# Description of the task
Reproduce the records below exactly as they appear, omitting any pictures they contain.

━━━━━ Extracted data

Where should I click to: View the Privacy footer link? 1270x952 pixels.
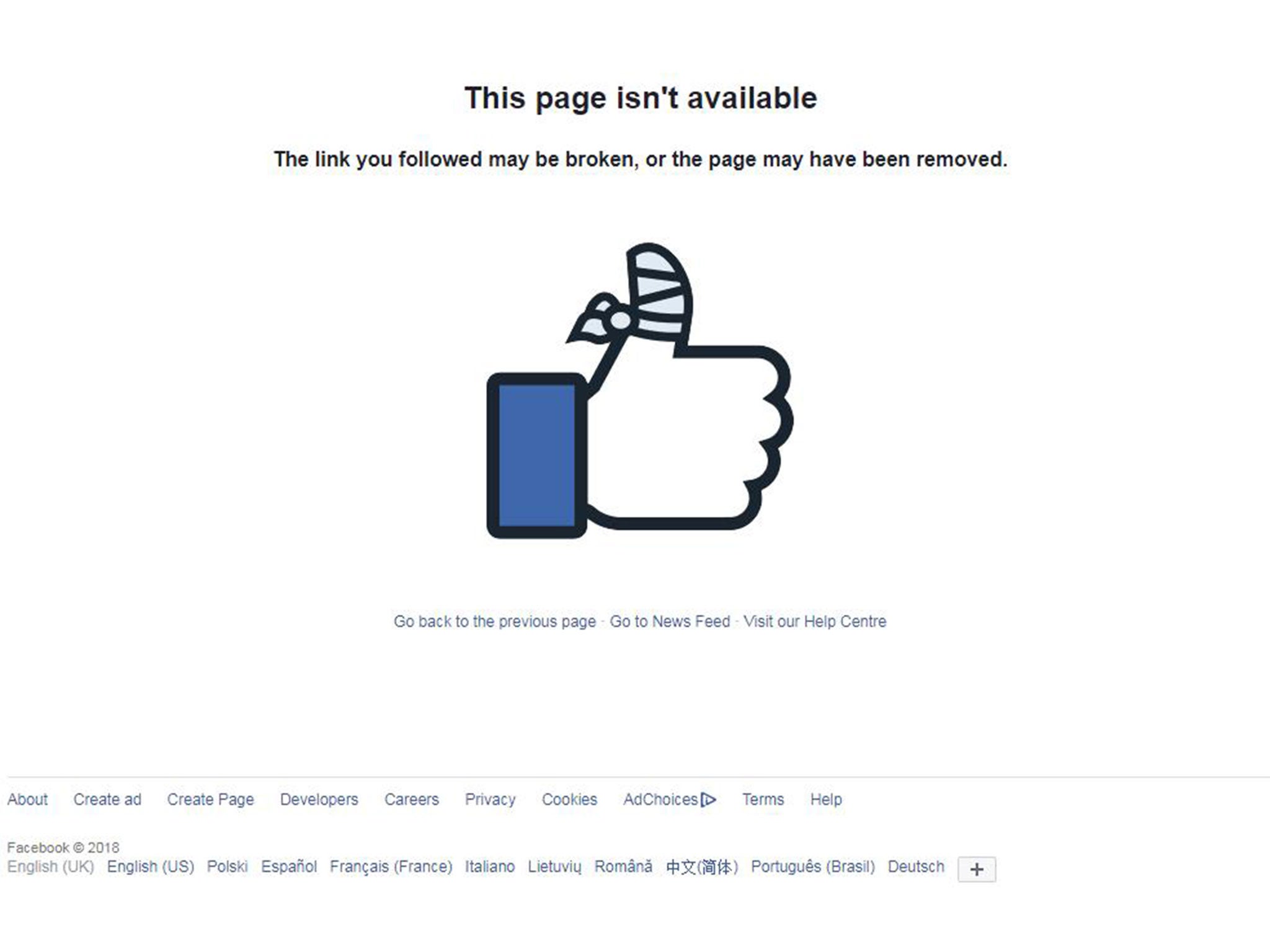tap(490, 800)
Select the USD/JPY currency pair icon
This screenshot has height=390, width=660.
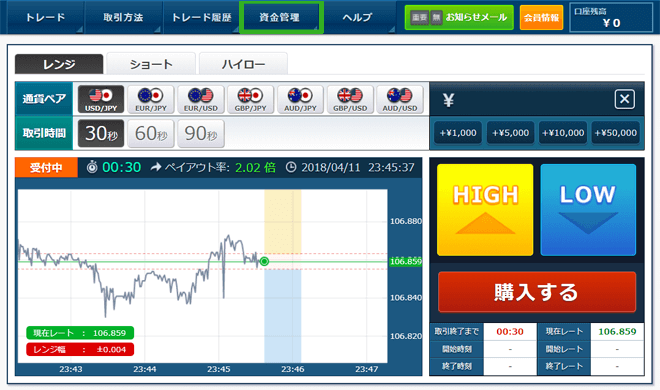101,99
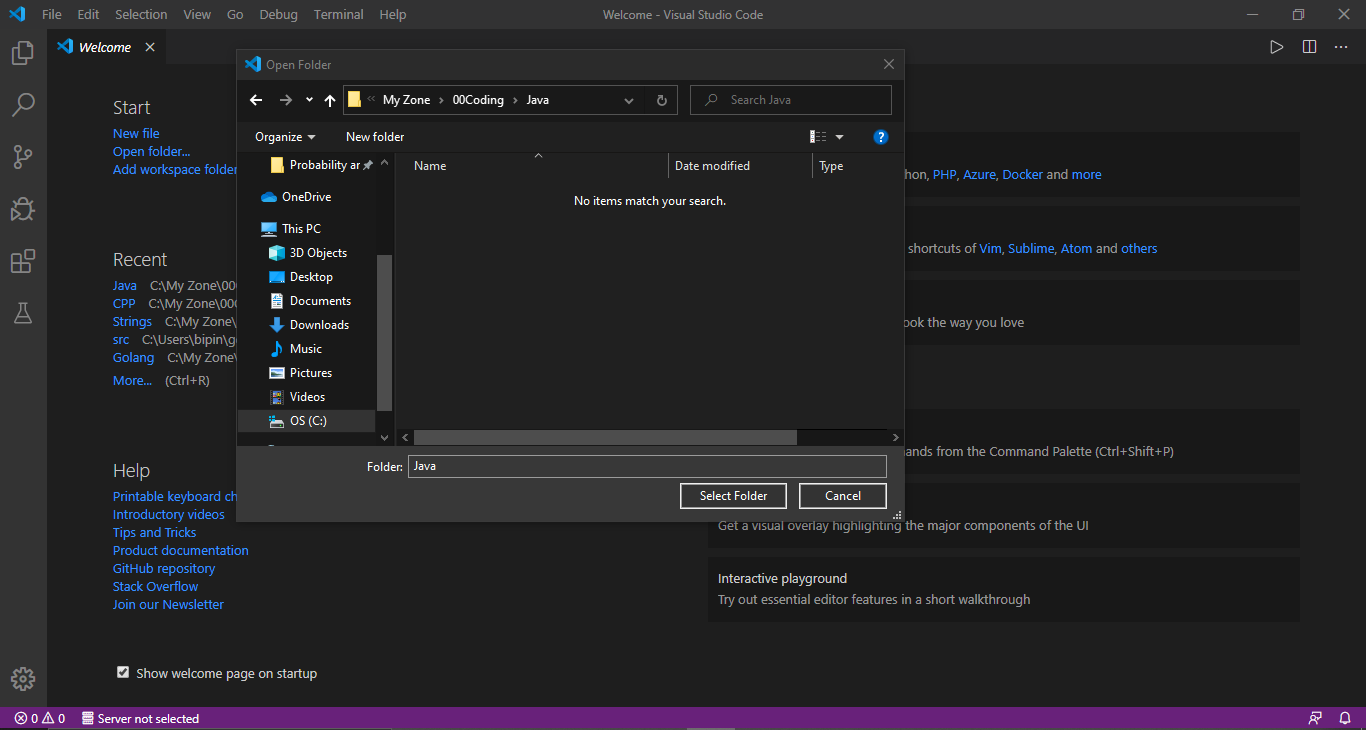Click the Split Editor icon at top right

[x=1309, y=46]
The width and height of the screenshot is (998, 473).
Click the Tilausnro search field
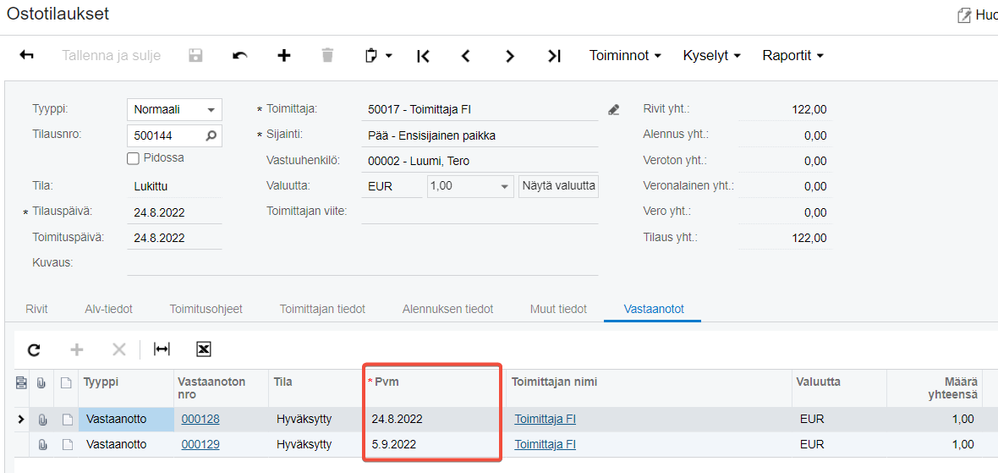click(x=166, y=136)
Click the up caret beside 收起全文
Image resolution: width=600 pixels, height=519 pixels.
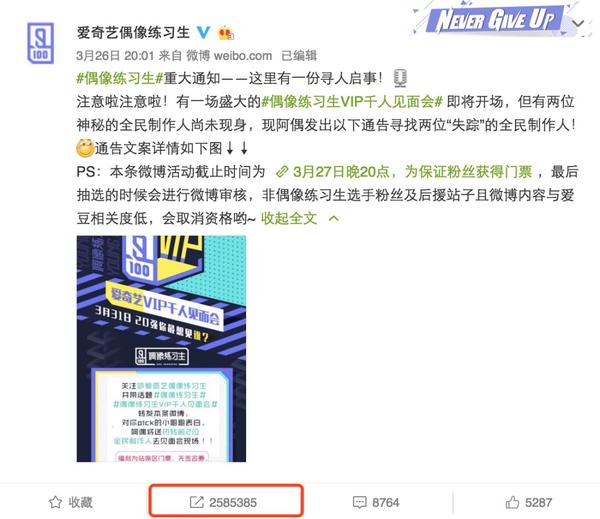click(x=334, y=219)
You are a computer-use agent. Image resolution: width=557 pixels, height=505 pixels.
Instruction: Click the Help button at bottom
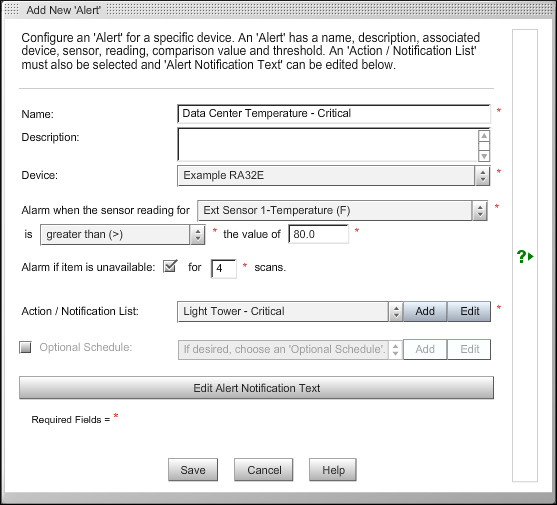click(x=333, y=470)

━━━━━━━━━━

# Reply to the task
Where should I click to: View the Privacy footer link? 1270x952 pixels.
tap(490, 800)
Select the USD/JPY currency pair icon
This screenshot has height=390, width=660.
101,99
Click the Split Editor icon at top right

[x=1309, y=46]
The width and height of the screenshot is (998, 473).
Click the Tilausnro search field
click(x=166, y=136)
Click the up caret beside 收起全文
Image resolution: width=600 pixels, height=519 pixels.
click(x=334, y=219)
You are a computer-use agent. Image resolution: width=557 pixels, height=505 pixels.
Instruction: Click the Help button at bottom
click(x=333, y=470)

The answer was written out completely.